I am using Pardiso with the 2017 Update 2 Intel Fortran compiler in VS 2015 and I'm finding that when using mtype=2 (real and symmetric positive definite matrix) if my matrix has a singularity, iparm(30) always returns 1 rather than the location of the equation where the singularity occurs. In the 2016 version of the compiler this worked correctly. Has something changed or is this a bug?
Refer to the Pardiso documentation as follows:
If Intel MKL PARDISO detects zero or negative pivot for mtype=2 or mtype=4 matrix types, the factorization is stopped, Intel MKL PARDISO returns immediately with an error = -4, and iparm(30) reports the number of the equation where the first zero or negative pivot is detected.

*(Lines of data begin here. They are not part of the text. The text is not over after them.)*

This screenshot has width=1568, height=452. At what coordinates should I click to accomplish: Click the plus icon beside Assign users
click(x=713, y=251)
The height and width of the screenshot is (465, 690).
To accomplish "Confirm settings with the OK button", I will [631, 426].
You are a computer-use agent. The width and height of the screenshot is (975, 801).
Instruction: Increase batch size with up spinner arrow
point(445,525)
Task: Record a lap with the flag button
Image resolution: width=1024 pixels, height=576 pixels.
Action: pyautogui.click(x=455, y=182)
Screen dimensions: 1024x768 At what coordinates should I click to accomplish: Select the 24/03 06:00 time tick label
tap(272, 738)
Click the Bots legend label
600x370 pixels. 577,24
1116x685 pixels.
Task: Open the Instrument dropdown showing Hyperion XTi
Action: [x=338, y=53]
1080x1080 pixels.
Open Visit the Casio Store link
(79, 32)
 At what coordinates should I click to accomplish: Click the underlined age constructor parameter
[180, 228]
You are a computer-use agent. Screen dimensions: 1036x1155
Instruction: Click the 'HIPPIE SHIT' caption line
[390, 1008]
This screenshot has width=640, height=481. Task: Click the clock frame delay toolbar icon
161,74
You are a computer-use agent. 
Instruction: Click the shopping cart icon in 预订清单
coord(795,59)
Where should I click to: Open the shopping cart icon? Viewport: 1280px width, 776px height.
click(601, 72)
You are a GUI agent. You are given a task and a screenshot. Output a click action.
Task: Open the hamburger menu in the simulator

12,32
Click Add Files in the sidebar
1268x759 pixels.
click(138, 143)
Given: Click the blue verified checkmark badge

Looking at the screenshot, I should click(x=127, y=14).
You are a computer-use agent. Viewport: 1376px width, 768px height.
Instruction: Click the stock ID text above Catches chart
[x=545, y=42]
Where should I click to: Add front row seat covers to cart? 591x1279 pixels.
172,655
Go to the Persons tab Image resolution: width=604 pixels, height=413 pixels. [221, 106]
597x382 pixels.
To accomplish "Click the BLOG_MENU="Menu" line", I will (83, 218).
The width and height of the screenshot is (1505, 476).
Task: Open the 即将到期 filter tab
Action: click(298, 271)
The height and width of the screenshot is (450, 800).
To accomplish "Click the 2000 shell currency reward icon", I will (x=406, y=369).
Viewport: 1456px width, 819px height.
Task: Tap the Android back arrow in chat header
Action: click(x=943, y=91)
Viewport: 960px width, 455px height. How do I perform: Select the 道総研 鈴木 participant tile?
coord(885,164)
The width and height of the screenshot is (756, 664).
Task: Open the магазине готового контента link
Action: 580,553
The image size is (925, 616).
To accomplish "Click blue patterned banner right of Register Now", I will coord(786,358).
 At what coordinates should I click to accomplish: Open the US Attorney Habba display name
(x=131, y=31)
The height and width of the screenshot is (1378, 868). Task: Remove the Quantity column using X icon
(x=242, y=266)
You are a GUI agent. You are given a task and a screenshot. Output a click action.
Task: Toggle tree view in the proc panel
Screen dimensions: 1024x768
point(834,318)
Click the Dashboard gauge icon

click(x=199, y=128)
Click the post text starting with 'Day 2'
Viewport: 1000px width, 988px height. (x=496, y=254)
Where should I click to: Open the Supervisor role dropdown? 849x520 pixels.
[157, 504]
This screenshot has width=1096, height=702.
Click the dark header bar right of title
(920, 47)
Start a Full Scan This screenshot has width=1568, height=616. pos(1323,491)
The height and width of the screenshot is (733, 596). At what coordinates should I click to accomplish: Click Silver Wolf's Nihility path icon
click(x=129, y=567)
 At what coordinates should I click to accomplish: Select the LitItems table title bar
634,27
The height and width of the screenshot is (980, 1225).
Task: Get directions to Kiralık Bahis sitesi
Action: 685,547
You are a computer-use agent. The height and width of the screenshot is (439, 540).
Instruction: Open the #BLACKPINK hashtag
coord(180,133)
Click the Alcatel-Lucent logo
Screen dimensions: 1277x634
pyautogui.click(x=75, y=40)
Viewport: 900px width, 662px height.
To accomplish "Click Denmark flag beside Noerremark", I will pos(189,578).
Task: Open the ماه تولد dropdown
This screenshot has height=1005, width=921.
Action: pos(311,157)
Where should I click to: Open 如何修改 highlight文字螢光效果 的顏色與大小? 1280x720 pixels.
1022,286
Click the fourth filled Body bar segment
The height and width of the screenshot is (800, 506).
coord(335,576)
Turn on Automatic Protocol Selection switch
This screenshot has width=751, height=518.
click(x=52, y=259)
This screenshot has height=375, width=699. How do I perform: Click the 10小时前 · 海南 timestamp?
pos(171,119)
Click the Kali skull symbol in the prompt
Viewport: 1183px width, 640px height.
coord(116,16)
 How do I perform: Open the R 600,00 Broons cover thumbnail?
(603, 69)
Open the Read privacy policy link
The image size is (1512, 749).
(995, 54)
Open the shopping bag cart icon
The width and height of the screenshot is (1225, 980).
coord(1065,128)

For mtype=2 factorization, the pardiso choose Cholesky decomposition. For those factorization using Gaussian elimination required to have positive pivot elements. If the matrix A is singular matrix, det(A)=0, it means there would be no solution or have countless results for factorization. To eliminate singularity, you probably could refer SVD.
Our application is structural engineering where a singularity in the stiffness matrix represents an instability in the structure. Usually the location of instabilities are unknown and so the iparm(30) value helps the engineer to find where the instability is. In the version of Pardiso shipped with MKL 2017 Update 2, it always returns iparm(30)=1 whenever a singularity occurs, whereas previously it returned the location of the first singularity found (even though there might be more than one). Returning iparm(30)=1 makes it impossible for the engineer to find the instability, plus it no longer complies with the Pardiso documentation as per my original post. Can this be fixed?
I am not very clear with your problem, I tested both MKL11.3.3 & MKL2017u3, iparm returns same value that is no. of equation which firstly detected 0 or negative pivots, which version of MKL you get that the iparm is not no. of equation? Could you please provide your input matrix?
The positive definition matrix must be not a singular matrix, if your matrix is singular, you probably could set phase to 11(reordering process), and it would return error:
*** Error in PARDISO ( numerical_factorization) error_num= -1
*** Error in PARDISO: zero or negative pivot, A is not SPD-matrix
I have tested MKL 2017u3 and it has the same problem. I have also found that the problem only occurs with some matrices whereas others work Ok. I have attached a project with a test matrix that shows the problem. In MKL2017u3 my test matrix returns iparm(30)=1 which is incorrect, however if I run the same matrix with MKL 11.2.4 it returns iparm(30)=49 which is correct.
It looks like something has changed since MKL 11.2.4.
I have just installed the new 2018 Fortran compiler and MKL, and the problem appears to be fixed. Are these types of fixes supposed to be included in release notes somewhere? I can't see any mention of this issue anywhere.